Todo es un juego el que venimos a jugar. Conviene no estar deprimido para sacarle el jugo al juego. Conviene no entreverarse demasiado con los participantes del juego para que el juego no llegue a ser guerra. Hay que retener un poco de egoísmo por nuestra parte para jugar bien. Las reglas del juego no están escritas, hay que inventarlas antes de jugar. Hay que soportar algunos desprecios en el juego, como el hecho de ser considerados unos inútiles para jugar al propio juego. A veces, el juego acaba en soledad y vejez; otras veces, el juego no nos abandona nunca y podemos seguir jugando en nuestra propia soledad. Si somos ricos, el juego tiene más posibilidades.

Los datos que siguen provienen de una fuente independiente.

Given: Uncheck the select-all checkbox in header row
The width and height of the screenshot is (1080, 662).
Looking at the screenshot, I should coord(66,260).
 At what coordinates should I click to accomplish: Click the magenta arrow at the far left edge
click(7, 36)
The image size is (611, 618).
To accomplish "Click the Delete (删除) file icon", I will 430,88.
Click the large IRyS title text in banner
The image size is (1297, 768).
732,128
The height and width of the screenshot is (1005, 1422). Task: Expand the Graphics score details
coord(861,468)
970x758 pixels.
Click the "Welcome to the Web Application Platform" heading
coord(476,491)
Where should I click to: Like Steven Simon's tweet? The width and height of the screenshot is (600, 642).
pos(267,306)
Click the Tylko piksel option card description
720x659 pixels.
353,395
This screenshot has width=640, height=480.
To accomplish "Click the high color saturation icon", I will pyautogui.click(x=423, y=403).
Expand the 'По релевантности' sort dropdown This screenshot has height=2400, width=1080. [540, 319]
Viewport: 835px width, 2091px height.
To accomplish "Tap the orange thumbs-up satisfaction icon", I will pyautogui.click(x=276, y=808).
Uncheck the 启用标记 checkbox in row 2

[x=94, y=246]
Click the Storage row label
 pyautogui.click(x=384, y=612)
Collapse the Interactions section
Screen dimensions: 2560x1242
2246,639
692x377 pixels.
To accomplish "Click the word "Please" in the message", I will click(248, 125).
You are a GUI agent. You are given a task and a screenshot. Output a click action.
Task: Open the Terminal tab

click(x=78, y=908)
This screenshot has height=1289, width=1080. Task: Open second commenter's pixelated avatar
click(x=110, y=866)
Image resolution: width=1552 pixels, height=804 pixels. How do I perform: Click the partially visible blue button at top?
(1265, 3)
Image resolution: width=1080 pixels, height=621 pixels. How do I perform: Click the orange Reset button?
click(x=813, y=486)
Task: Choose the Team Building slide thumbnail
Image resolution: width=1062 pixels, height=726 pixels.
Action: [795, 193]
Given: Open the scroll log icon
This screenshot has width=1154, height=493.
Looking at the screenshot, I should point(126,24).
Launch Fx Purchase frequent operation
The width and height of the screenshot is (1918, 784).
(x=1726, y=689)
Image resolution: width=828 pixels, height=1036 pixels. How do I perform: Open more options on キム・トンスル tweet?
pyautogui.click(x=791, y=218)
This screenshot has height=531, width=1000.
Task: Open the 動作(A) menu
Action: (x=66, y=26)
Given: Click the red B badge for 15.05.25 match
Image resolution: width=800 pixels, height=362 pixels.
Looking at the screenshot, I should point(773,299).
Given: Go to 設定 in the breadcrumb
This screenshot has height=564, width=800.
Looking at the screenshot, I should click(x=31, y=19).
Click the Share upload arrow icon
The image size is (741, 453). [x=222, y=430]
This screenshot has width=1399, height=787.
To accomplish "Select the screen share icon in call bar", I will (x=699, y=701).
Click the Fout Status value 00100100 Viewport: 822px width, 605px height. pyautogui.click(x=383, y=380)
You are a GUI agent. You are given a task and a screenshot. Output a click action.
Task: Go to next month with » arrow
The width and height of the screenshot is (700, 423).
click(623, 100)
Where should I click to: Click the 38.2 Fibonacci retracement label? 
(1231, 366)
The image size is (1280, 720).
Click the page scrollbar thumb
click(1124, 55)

Si somos pobres, hemos de recurrir a la imaginación propia para que el juego cuente con el atractivo suficiente. Hay gente que no quiere jugar al juego, bien porque no ahorra ni un dinero o bien porque quiere ahorrar tanto que no le llega la mezquindad a poder entrar en juego. Unos llaman al juego, vida. Otros le llaman religión. Otros, fecundidad. Y los más humanos lo llaman amor. Y todos juegan aunque no quieran porque en el juego, solo se precisan dos personas: dos hermanos, un hombre y una mujer, una hija y una madre, un tío y su sobrino o una mezcla de todos ellos. El juego no es la vida propiamente hablando, como parece que doy a entender sino una sublimación de esta, de modo que todos jugamos aunque no queramos. La muerte puede que sea el final del juego pero no estoy seguro.
El paraíso tiene los días contados, ya no se podrá llegar a él.
El paraíso es la limosna que Dios nos da si tenemos el corazón limpio.